On the device fabrication side, many demonstrator structures will require much more complex forms which will certainly not have such high symmetry. The need to arrange small (sub-wavelength) elements with local ‘designer’ permittivity and permeability values in complex geometries will be a major challenge. While laborious fabrication by a ‘Lego’ type approach may be acceptable for a one-off prototype, this will not be satisfactory if many equivalent structures are to be built and tested. Thus, the project is faced with the major challenge of how to produce arrays of sub-wavelength elements which are easy to assemble, or inherently self-assemble, into a wide range of 2D and 3D structures.
Our programme of study is spearheaded by three distinct but interlinked projects underpinning the science behind the innovation and design of QUEST devices.
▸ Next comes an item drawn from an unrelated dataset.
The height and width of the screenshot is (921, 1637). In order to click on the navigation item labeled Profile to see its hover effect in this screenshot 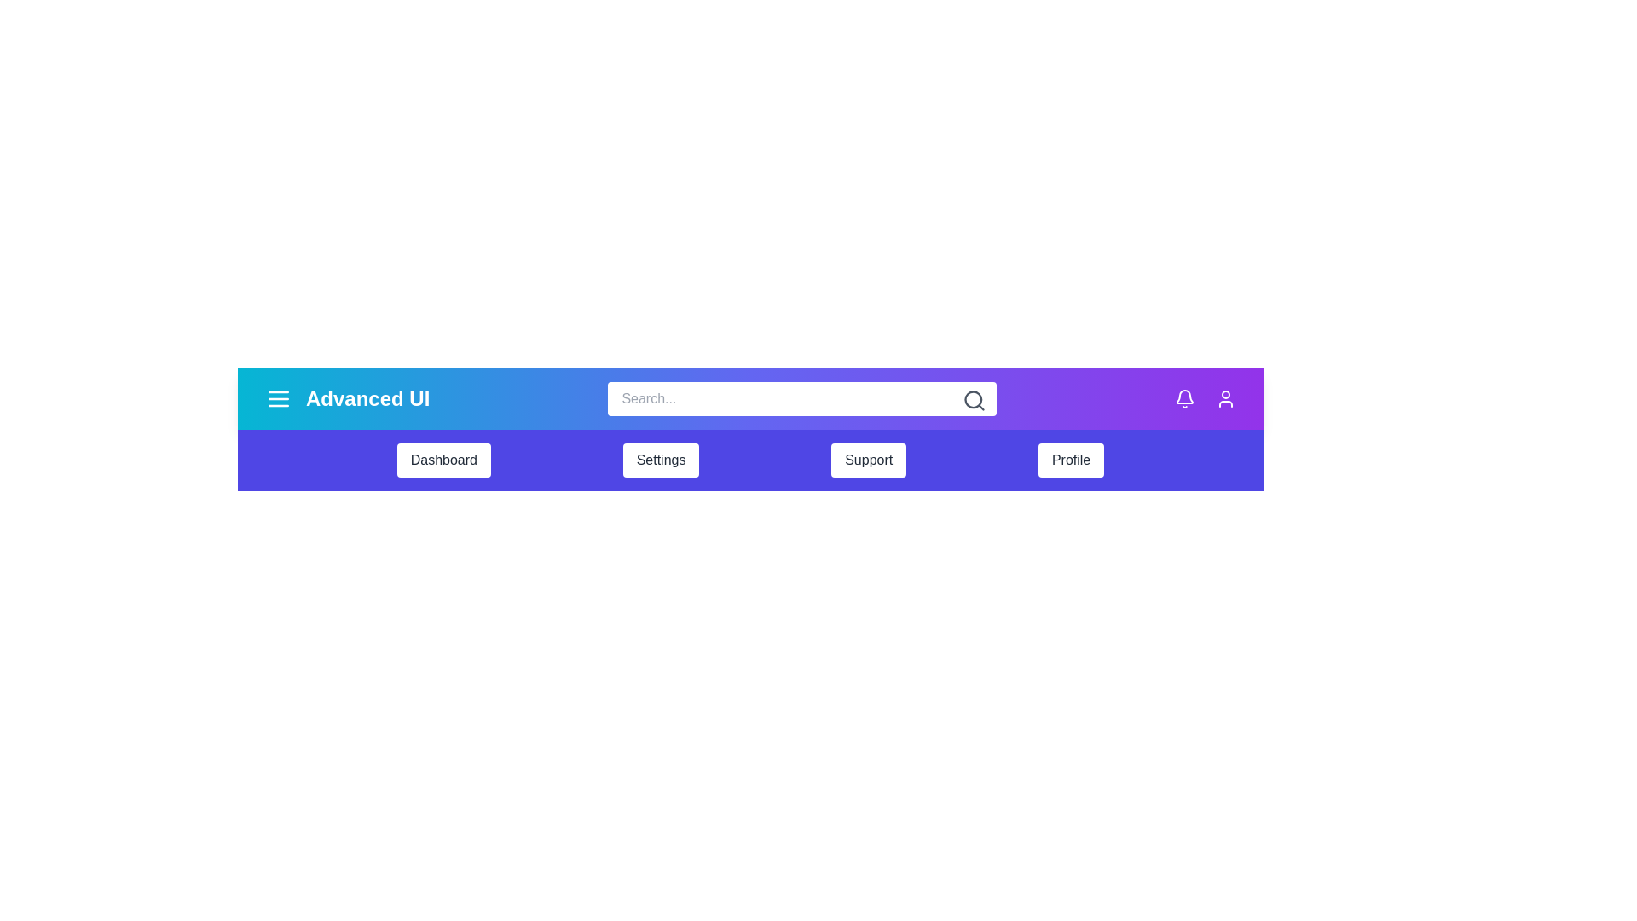, I will do `click(1070, 460)`.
These are: the conceptualisation of novel spatial transformations (SP1); the establishment of a computational toolkit for the design of QUEST devices based on these concepts (SP2); and the practical development, manufacture and electromagnetic characterisation of novel materials for use in QUEST devices (SP3). The final SP (SP4) provides an experimental test bed for QUEST devices and is designed to deliver feedback to the first three SPs.
Flexibility is built into all the SPs to ensure that the Consortium can respond rapidly to developments in this competitive field as the programme proceeds.